Edit the rows below: wherever "Screen dimensions" appears, change it to "Display size", and leave everything else unchanged.

▶ **Extracted records**:
━━━━━━
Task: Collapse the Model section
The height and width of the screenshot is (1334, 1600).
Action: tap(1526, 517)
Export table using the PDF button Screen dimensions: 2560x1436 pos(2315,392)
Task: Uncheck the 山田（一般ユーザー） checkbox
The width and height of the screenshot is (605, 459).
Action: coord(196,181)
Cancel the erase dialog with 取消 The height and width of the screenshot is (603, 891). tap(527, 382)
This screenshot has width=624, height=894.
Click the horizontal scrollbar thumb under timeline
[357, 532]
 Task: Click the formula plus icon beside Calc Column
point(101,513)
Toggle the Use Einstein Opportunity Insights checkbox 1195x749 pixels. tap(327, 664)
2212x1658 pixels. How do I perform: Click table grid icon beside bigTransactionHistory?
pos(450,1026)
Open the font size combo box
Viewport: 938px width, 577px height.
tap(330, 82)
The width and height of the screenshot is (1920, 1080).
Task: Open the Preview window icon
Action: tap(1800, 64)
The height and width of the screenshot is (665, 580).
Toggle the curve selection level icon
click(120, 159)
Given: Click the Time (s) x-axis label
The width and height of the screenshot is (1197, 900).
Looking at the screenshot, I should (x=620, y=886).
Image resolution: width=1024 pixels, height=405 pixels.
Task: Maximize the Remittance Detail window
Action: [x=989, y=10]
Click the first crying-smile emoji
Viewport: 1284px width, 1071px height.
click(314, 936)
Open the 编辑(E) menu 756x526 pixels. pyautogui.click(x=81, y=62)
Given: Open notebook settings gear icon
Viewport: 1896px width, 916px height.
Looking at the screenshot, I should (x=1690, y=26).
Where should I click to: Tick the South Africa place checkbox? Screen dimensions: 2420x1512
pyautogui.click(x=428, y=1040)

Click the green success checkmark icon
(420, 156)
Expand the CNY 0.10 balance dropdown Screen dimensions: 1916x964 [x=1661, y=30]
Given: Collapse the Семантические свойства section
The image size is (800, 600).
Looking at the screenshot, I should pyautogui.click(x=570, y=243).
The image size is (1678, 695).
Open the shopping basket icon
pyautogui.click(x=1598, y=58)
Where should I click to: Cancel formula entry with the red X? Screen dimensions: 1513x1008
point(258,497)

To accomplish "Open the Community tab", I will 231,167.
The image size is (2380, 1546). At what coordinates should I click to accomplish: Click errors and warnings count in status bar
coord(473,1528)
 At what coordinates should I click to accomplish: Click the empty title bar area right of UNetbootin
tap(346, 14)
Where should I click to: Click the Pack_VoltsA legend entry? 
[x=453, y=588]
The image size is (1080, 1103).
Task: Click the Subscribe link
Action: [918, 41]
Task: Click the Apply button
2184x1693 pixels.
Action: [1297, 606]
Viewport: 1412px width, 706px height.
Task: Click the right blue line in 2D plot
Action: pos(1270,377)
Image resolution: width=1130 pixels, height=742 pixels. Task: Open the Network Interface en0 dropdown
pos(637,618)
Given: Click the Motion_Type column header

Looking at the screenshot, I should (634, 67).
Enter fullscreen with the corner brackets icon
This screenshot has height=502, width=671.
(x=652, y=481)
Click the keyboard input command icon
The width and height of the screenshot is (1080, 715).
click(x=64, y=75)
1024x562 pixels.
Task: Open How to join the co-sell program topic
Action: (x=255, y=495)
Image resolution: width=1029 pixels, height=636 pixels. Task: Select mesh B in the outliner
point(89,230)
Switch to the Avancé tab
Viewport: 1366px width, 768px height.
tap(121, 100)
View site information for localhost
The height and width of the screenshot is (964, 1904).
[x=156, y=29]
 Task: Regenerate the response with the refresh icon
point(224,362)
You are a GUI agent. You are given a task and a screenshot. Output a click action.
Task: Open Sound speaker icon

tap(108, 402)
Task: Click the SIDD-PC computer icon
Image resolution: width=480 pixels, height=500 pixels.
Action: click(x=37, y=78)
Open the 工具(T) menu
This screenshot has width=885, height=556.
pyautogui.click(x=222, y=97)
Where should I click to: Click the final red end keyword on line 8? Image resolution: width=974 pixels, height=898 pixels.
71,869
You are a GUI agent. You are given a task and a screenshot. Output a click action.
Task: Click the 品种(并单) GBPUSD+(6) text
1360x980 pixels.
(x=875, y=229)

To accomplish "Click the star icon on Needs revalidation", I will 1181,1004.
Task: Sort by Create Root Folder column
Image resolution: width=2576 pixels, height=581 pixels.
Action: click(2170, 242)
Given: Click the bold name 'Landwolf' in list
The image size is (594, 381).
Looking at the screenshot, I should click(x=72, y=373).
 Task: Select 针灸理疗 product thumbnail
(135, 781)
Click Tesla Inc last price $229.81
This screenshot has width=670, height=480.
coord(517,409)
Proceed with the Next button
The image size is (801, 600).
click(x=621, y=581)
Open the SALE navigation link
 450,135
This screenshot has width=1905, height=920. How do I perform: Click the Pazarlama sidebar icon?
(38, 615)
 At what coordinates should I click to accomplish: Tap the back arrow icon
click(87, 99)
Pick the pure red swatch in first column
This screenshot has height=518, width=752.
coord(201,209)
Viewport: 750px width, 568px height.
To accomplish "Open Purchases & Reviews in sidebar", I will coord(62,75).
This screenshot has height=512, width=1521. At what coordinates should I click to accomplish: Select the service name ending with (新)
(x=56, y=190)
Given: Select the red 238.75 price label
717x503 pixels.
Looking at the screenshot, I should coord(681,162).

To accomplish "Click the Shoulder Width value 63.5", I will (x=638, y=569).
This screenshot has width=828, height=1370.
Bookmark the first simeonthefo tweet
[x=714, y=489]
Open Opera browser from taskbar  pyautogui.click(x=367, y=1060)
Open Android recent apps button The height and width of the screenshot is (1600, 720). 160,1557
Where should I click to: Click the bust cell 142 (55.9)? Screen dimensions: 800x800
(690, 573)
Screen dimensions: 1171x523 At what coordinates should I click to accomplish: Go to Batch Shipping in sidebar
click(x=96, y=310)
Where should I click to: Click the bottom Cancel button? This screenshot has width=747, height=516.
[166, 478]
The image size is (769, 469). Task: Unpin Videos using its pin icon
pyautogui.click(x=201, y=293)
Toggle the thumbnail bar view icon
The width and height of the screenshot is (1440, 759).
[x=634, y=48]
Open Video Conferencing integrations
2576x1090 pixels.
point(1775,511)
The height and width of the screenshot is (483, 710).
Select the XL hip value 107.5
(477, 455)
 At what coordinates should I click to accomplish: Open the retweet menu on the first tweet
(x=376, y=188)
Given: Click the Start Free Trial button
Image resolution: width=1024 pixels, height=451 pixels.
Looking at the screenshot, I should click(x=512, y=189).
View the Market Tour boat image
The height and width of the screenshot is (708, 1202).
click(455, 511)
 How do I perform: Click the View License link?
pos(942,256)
━━━━━━
▶ **Right answer**:
Task: Collapse the Model section
The height and width of the screenshot is (1334, 1600).
Action: tap(1526, 517)
Export table using the PDF button Display size: 2560x1436 pos(2315,392)
Task: Uncheck the 山田（一般ユーザー） checkbox
The width and height of the screenshot is (605, 459).
Action: coord(196,181)
Cancel the erase dialog with 取消 The height and width of the screenshot is (603, 891). tap(527, 382)
This screenshot has width=624, height=894.
Click the horizontal scrollbar thumb under timeline
[357, 532]
 Task: Click the formula plus icon beside Calc Column
point(101,513)
Toggle the Use Einstein Opportunity Insights checkbox 1195x749 pixels. tap(327, 664)
2212x1658 pixels. How do I perform: Click table grid icon beside bigTransactionHistory?
pos(450,1026)
Open the font size combo box
Viewport: 938px width, 577px height.
tap(330, 82)
The width and height of the screenshot is (1920, 1080).
Task: Open the Preview window icon
Action: tap(1800, 64)
The height and width of the screenshot is (665, 580).
Toggle the curve selection level icon
click(120, 159)
Given: Click the Time (s) x-axis label
The width and height of the screenshot is (1197, 900).
Looking at the screenshot, I should (x=620, y=886).
Image resolution: width=1024 pixels, height=405 pixels.
Task: Maximize the Remittance Detail window
Action: [x=989, y=10]
Click the first crying-smile emoji
Viewport: 1284px width, 1071px height.
click(314, 936)
Open the 编辑(E) menu 756x526 pixels. pyautogui.click(x=81, y=62)
Given: Open notebook settings gear icon
Viewport: 1896px width, 916px height.
Looking at the screenshot, I should (x=1690, y=26).
Where should I click to: Tick the South Africa place checkbox? Display size: 2420x1512
pyautogui.click(x=428, y=1040)

Click the green success checkmark icon
(420, 156)
Expand the CNY 0.10 balance dropdown Display size: 1916x964 [x=1661, y=30]
Given: Collapse the Семантические свойства section
The image size is (800, 600).
Looking at the screenshot, I should pyautogui.click(x=570, y=243).
The image size is (1678, 695).
Open the shopping basket icon
pyautogui.click(x=1598, y=58)
Where should I click to: Cancel formula entry with the red X? Display size: 1513x1008
point(258,497)

To accomplish "Open the Community tab", I will 231,167.
The image size is (2380, 1546). At what coordinates should I click to accomplish: Click errors and warnings count in status bar
coord(473,1528)
 At what coordinates should I click to accomplish: Click the empty title bar area right of UNetbootin
tap(346, 14)
Where should I click to: Click the Pack_VoltsA legend entry? 
[x=453, y=588]
The image size is (1080, 1103).
Task: Click the Subscribe link
Action: [918, 41]
Task: Click the Apply button
2184x1693 pixels.
Action: [1297, 606]
Viewport: 1412px width, 706px height.
Task: Click the right blue line in 2D plot
Action: pos(1270,377)
Image resolution: width=1130 pixels, height=742 pixels. Task: Open the Network Interface en0 dropdown
pos(637,618)
Given: Click the Motion_Type column header

Looking at the screenshot, I should (634, 67).
Enter fullscreen with the corner brackets icon
This screenshot has height=502, width=671.
(x=652, y=481)
Click the keyboard input command icon
The width and height of the screenshot is (1080, 715).
click(x=64, y=75)
1024x562 pixels.
Task: Open How to join the co-sell program topic
Action: (x=255, y=495)
Image resolution: width=1029 pixels, height=636 pixels. Task: Select mesh B in the outliner
point(89,230)
Switch to the Avancé tab
Viewport: 1366px width, 768px height.
tap(121, 100)
View site information for localhost
The height and width of the screenshot is (964, 1904).
[x=156, y=29]
 Task: Regenerate the response with the refresh icon
point(224,362)
You are a GUI agent. You are given a task and a screenshot. Output a click action.
Task: Open Sound speaker icon

tap(108, 402)
Task: Click the SIDD-PC computer icon
Image resolution: width=480 pixels, height=500 pixels.
Action: click(x=37, y=78)
Open the 工具(T) menu
This screenshot has width=885, height=556.
pyautogui.click(x=222, y=97)
Where should I click to: Click the final red end keyword on line 8? Image resolution: width=974 pixels, height=898 pixels.
71,869
You are a GUI agent. You are given a task and a screenshot. Output a click action.
Task: Click the 品种(并单) GBPUSD+(6) text
1360x980 pixels.
(x=875, y=229)

To accomplish "Click the star icon on Needs revalidation", I will 1181,1004.
Task: Sort by Create Root Folder column
Image resolution: width=2576 pixels, height=581 pixels.
Action: click(2170, 242)
Given: Click the bold name 'Landwolf' in list
The image size is (594, 381).
Looking at the screenshot, I should click(x=72, y=373).
 Task: Select 针灸理疗 product thumbnail
(135, 781)
Click Tesla Inc last price $229.81
This screenshot has width=670, height=480.
coord(517,409)
Proceed with the Next button
The image size is (801, 600).
click(x=621, y=581)
Open the SALE navigation link
 450,135
This screenshot has width=1905, height=920. How do I perform: Click the Pazarlama sidebar icon?
(38, 615)
 At what coordinates should I click to accomplish: Tap the back arrow icon
click(87, 99)
Pick the pure red swatch in first column
This screenshot has height=518, width=752.
coord(201,209)
Viewport: 750px width, 568px height.
To accomplish "Open Purchases & Reviews in sidebar", I will coord(62,75).
This screenshot has height=512, width=1521. At what coordinates should I click to accomplish: Select the service name ending with (新)
(x=56, y=190)
Given: Select the red 238.75 price label
717x503 pixels.
Looking at the screenshot, I should coord(681,162).

To accomplish "Click the Shoulder Width value 63.5", I will (x=638, y=569).
This screenshot has width=828, height=1370.
Bookmark the first simeonthefo tweet
[x=714, y=489]
Open Opera browser from taskbar  pyautogui.click(x=367, y=1060)
Open Android recent apps button The height and width of the screenshot is (1600, 720). 160,1557
Where should I click to: Click the bust cell 142 (55.9)? Display size: 800x800
(690, 573)
Display size: 1171x523 At what coordinates should I click to accomplish: Go to Batch Shipping in sidebar
click(x=96, y=310)
Where should I click to: Click the bottom Cancel button? This screenshot has width=747, height=516.
[166, 478]
The image size is (769, 469). Task: Unpin Videos using its pin icon
pyautogui.click(x=201, y=293)
Toggle the thumbnail bar view icon
The width and height of the screenshot is (1440, 759).
[x=634, y=48]
Open Video Conferencing integrations
2576x1090 pixels.
point(1775,511)
The height and width of the screenshot is (483, 710).
Select the XL hip value 107.5
(477, 455)
 At what coordinates should I click to accomplish: Open the retweet menu on the first tweet
(x=376, y=188)
Given: Click the Start Free Trial button
Image resolution: width=1024 pixels, height=451 pixels.
Looking at the screenshot, I should click(x=512, y=189).
View the Market Tour boat image
The height and width of the screenshot is (708, 1202).
click(455, 511)
 How do I perform: Click the View License link?
pos(942,256)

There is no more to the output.